Hmm, actually we *knew* it was them in the first place the moment it started, most non-joke internet network engineers refuse to fly blind, so there are probes and monitors everywhere in the Internet control plane (DFZ BGP routing). E.g. read: https://bgpmon.net/bgp-leak-causing-internet-outages-in-japan-and-beyond/
Also, most internet network engineers will place a lot of the blame on *Verizon*, not Google. "route leaks" are a *fact of life*, they will happen at least once to everyone. You *MUST* filter the routing plane to not accept crap from other autonomous systems you peer with, and Verizon *utterly failed* at doing it. Had they filtered, they'd have rejected the bogus routing from Google and avoided most, if not all of the damage.
So, Google might have publicly taken the blame since it was their operational error that triggered the damage in the first place, but they are at most responsible for half of it... and *everyone in the field* knows it, Google included.
did a company that does no provide transit services even manage to send a route table that was accepted for use? Just seems like a very exploitable issue there. Does google have authority or permissions that allows this, even though they don't actually have the capabilities?
Multihoming. I'd imagine Google provides transit service, but only for their own IP blocks. Each Google datacenter almost certainly has multiple Internet connections to the world. As a result, they have multiple netblocks provided by multiple ISPs.

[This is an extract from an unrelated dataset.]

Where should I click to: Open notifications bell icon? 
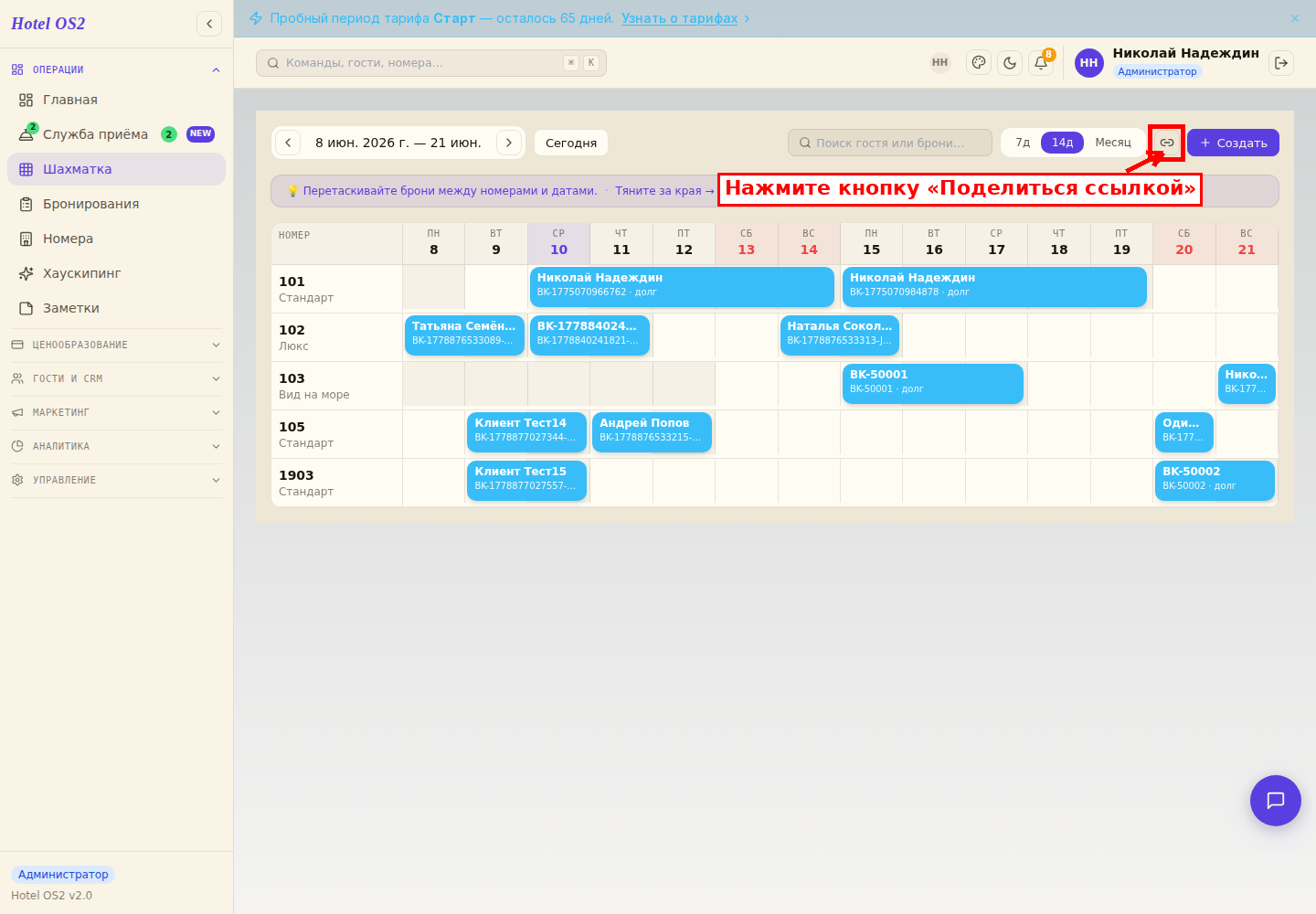1041,63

If, through some unlucky DNS accident, a client on ISP A looks up google.com and gets an IP address provided by ISP B, it would take many more hops to reach that server via public Internet routes than by sending traffic to that datacenter's nearest router (on ISP A) and asking that router to forward traffic through the datacenter to the other set of IPs.

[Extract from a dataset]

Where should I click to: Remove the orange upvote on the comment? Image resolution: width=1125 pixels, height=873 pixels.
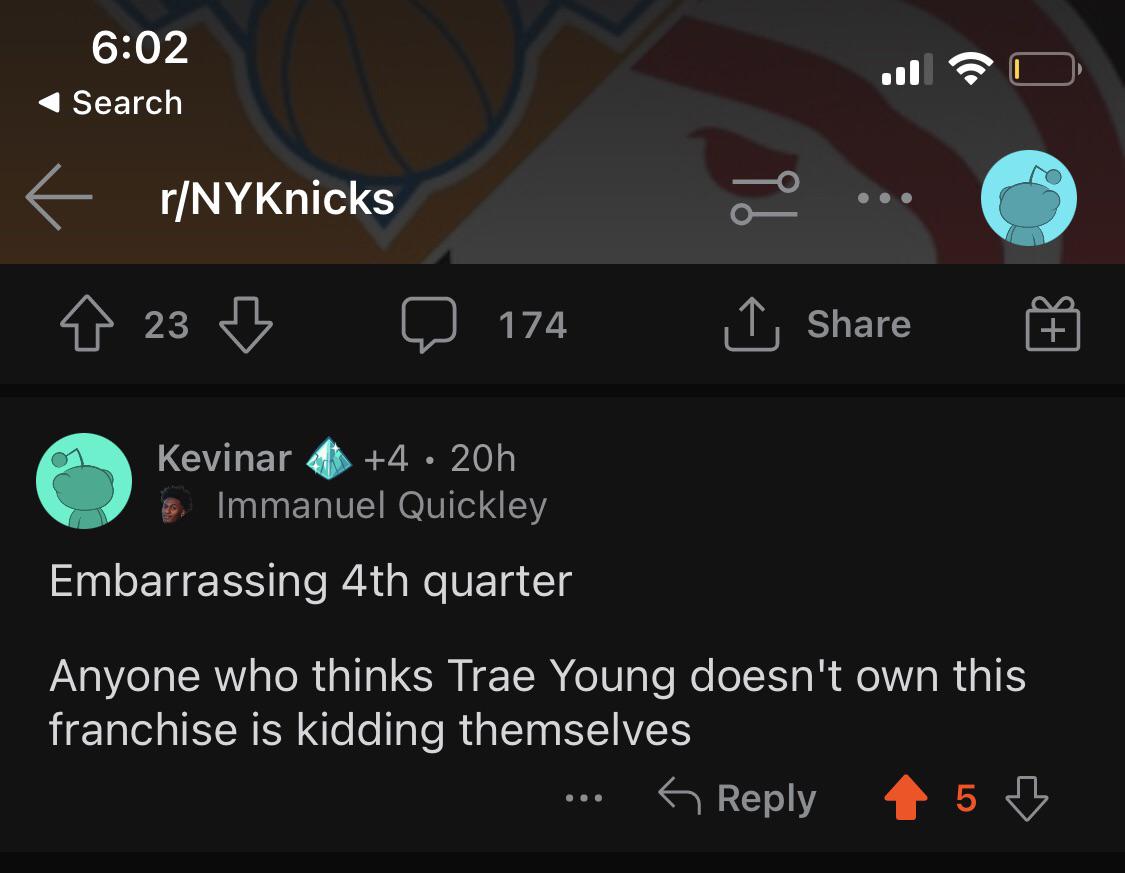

This happens because their peers were too lazy or otherwise unable to set up and maintain proper route filters for Google's ASNs. Problem is that with Google Cloud and Google Fiber (for business), google actually sometimes *does* provide transit, so it would be a difficult thing for all of their upstream providers to keep continuously updated -- instead they think "Well, they are Google. They are probably doing that all on their end and won't ever fuck this up."
BGP routing has no authority mechanism. Anyone can publish any route. This is not [bgpmon.net] the [bgpmon.net] first [networkworld.com] time [pcworld.com] this has happened, nor will it be the last.